Um total de 23 queixas sobre a migração do sinal analógico de televisão para o digital chegaram este ano à Provedoria da Justiça, a maior parte das quais por dificuldade de recepção, segundo informação daquele organismo.

As queixas sobre o processo que terminou em definitivo com as emissões analógicas a 26 de Abril deram entrada até 21 de junho. As primeiras queixas a chegar datam de abril de 2011, num total de seis. Numa resposta enviada à Lusa, a provedoria indica que os motivos mais frequentes das queixas recebidas desde o ano passado são os custos elevados (oito até ao momento) e dificuldades na receção do sinal (16). As restantes queixas "têm muito pouca expressão e versam sobre casos pontuais, nomeadamente dúvidas quanto aos procedimentos a adotar para receber TDT e reclamações sobre equipamento avariado", lê-se.

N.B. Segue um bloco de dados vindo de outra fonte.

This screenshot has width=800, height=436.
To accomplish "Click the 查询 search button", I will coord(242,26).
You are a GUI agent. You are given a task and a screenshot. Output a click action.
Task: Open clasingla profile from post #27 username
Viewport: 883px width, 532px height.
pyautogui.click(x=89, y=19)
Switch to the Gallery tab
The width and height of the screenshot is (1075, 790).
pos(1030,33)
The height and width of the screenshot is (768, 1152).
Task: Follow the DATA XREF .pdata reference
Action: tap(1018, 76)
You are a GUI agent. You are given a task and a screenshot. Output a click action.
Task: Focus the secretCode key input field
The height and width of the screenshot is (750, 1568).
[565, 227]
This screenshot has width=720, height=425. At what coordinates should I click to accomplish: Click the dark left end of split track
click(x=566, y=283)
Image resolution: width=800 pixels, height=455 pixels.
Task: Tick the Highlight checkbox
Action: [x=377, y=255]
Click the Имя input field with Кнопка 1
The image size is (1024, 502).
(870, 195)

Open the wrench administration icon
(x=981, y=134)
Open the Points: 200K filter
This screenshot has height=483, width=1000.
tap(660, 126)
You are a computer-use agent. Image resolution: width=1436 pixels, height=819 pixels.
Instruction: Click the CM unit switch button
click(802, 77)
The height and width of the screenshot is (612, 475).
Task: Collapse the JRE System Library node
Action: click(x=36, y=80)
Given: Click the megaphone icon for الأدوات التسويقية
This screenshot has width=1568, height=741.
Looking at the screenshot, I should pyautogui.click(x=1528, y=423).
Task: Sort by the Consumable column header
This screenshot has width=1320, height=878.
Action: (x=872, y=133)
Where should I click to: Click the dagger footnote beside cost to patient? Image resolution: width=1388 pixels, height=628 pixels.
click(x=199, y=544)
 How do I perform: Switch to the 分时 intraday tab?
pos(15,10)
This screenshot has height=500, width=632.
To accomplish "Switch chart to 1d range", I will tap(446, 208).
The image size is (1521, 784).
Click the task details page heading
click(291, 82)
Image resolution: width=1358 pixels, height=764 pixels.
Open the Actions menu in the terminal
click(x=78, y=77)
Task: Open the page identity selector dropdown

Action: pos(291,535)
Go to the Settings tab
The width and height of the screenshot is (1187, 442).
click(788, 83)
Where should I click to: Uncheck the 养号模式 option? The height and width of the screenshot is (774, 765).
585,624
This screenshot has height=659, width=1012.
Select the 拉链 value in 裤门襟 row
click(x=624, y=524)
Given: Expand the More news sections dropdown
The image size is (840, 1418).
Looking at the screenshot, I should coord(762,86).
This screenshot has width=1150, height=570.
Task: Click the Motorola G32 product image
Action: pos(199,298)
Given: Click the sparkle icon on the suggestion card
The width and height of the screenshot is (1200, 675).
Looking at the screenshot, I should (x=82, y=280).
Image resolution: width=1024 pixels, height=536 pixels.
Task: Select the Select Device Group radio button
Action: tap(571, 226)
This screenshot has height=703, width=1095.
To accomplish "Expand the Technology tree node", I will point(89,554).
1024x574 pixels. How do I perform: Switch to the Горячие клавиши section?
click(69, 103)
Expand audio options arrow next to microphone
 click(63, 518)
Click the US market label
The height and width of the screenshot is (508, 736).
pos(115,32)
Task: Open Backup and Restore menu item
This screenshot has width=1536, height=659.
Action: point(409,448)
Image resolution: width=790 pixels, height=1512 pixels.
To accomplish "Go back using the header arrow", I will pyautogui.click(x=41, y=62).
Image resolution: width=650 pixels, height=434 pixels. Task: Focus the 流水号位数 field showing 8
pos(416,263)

A provedoria tem encaminhado os queixosos para a Autoridade Nacional de Comunicações (ANACOM), "sem prejuízo da audição desta entidade sempre que tal se justifique – mormente quando os interessados já se lhe dirigiram, sem que o assunto fosse resolvido".

Segundo a mesma resposta do gabinete do provedor Alfredo José de Sousa, em alguns casos de audição da ANACOM "esta entidade tem dado conta da resolução de problemas de falta de sinal em diversas zonas do país, mas prossegue a instrução de vários outros processos sobre este mesmo problema".

De acordo com a descrição da função do provedor de Justiça na página oficial da instituição na Internet, este responsável é um "elo de ligação entre os cidadãos e o poder", sem poder de decisão, mas para sugerir e convencer "pela força da razão", em defesa dos direitos fundamentais dos cidadãos.